I get an email from Donny Wooolagoodja and his partner Sahyma about my Wandjina tattoo. (See Cultural Inappropriation, The Nerve, December 11 2006). Donny's Wandjina artwork was featured in the 2000 Sydney Olympics opening ceremony. I thought i had better ask his permission, as one of the Elders and custodians of the Wandjina, before getting ink done.

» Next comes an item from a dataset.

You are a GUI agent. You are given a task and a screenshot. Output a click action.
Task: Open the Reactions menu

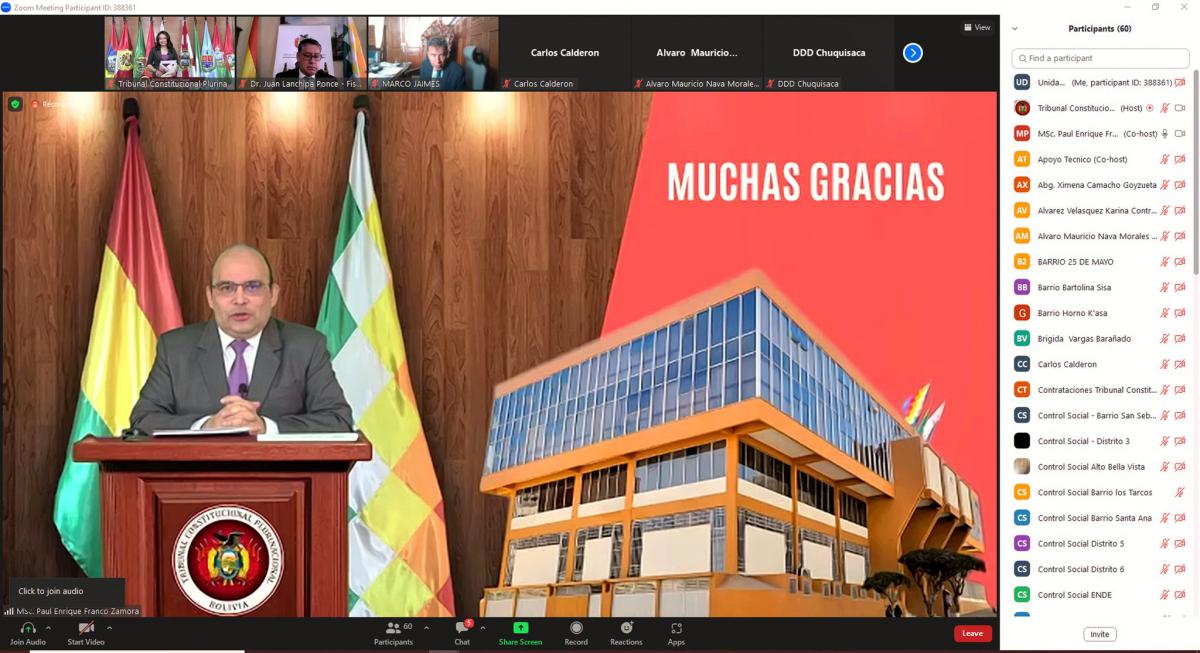coord(626,628)
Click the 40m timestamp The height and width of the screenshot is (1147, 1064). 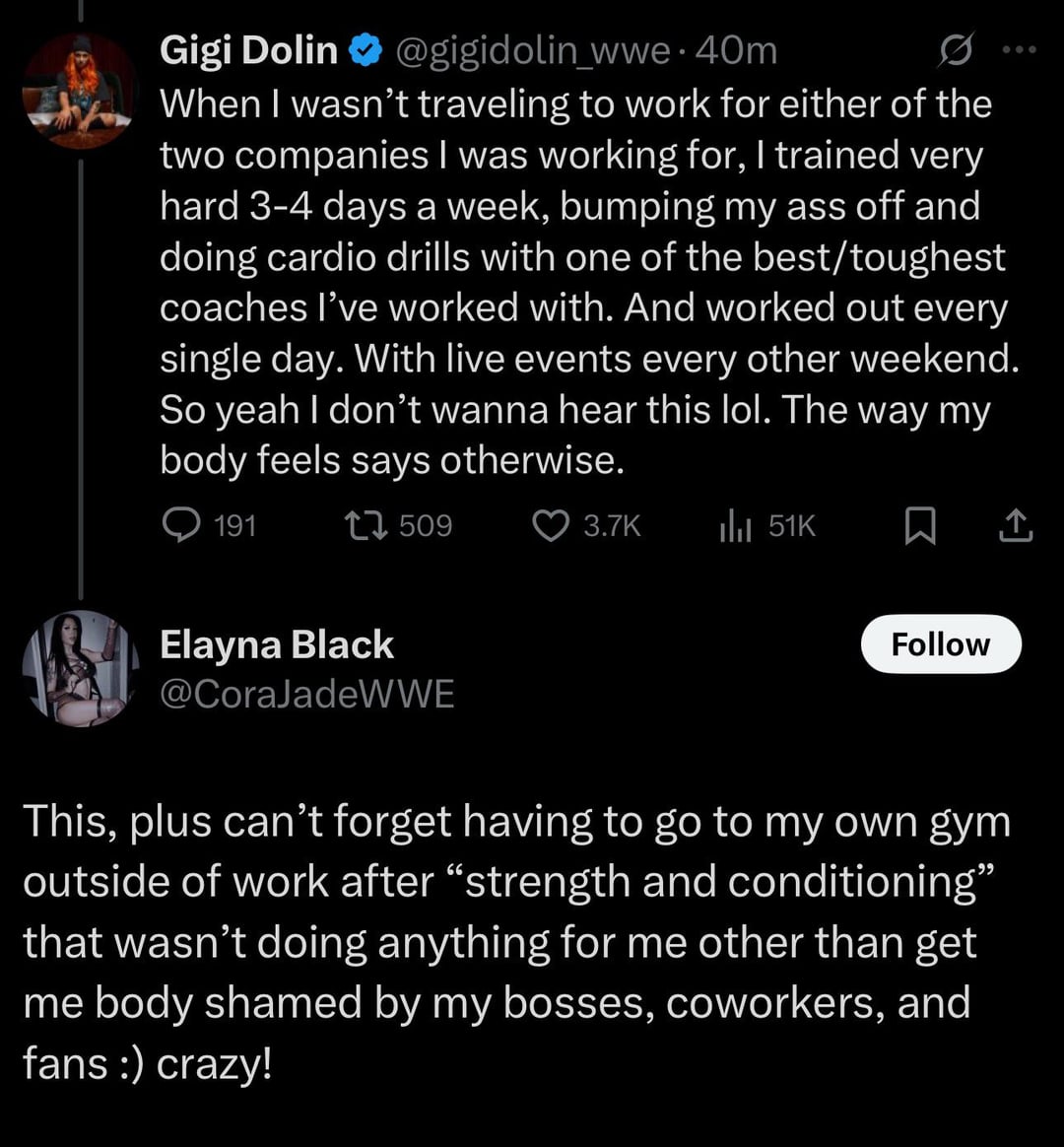[737, 51]

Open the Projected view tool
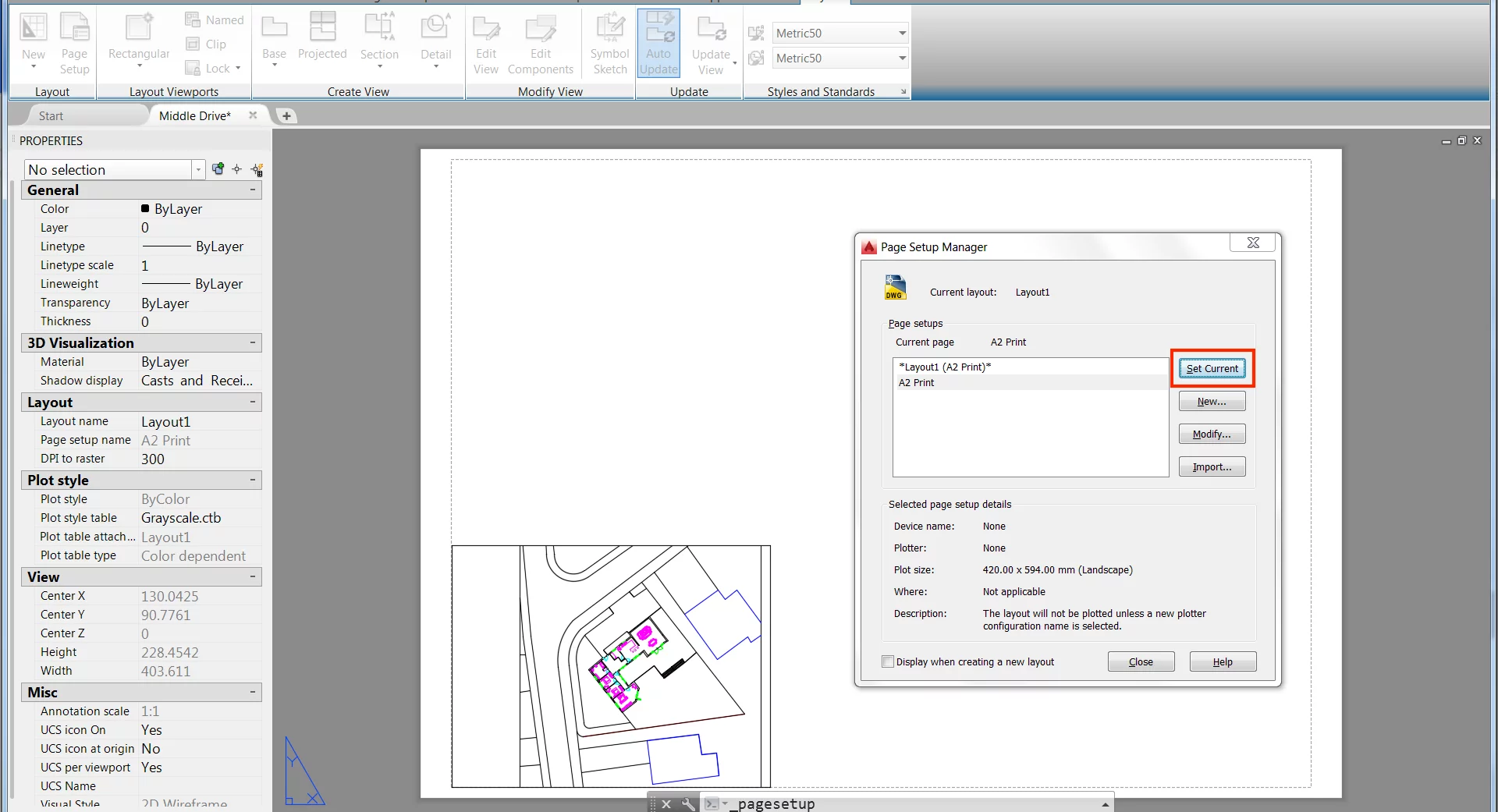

Donny Woolagoodja was born in 1947 at Kunmunya Mission, in Worora territory. His father Sam Woolagoodja was a Worora man, born in the early 1900s when the wadjelas, or whitefellas, were starting to colonize his homeland. As a child, Sam lived the traditional life, hunting and fishing along the Kimberley coast. Sam followed the laws and customs given to the Worora. With other elders, Sam retouched the sacred Wandjina, who had left their images as paintings at rock shelters in the Kimberleys. The Worora believe if men keep these Wandjina paintings 'fresh', the rains will continue to fall, plants and animals will reproduce, and people's child spirits will remain abundant in whirlpools and waterholes throughout the Kimberley. "In the old days, only very special men could paint the Wandjina, but now we are the only ones left to paint him to keep his spirit alive," says Donny. "It's his last and only chance."

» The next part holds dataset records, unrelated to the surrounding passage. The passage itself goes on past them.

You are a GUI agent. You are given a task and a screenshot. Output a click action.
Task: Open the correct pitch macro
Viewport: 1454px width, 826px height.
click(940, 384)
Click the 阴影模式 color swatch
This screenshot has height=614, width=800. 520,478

But these days it is not only the "special men" who paint the Wandjina. See Paige Taylor's article Graffiti Wandjinas risky, but in the right spirit (The Australian, January 5 2007) about Wandjina graffiti appearing around my old stomping grounds of Mount Lawley and Highgate.
Donny, the Chairman of the Mowanjum Artists Spirit of the Wandjina Aboriginal Corporation, has given me the thumbs-up to get a tattoo of one of his Wandjinas. "Donny has no objection as it's for personal use," the email reads. "Thank you very much for asking permission , that is the proper way to go about it." Which is just as well, because painting the Wandjina without permission can result in severe tribal punishment such as a spearing. Oops-a-daisy. I hope the phantom grafitti artist has some betadine and bandages.
While on the subject, i got another rather interesting piece of correspondence, inciting me to get inked with one of the phantom graffiti artist's urban Wandjinas. A connection with connections offered to put me in touch with this phantom artist.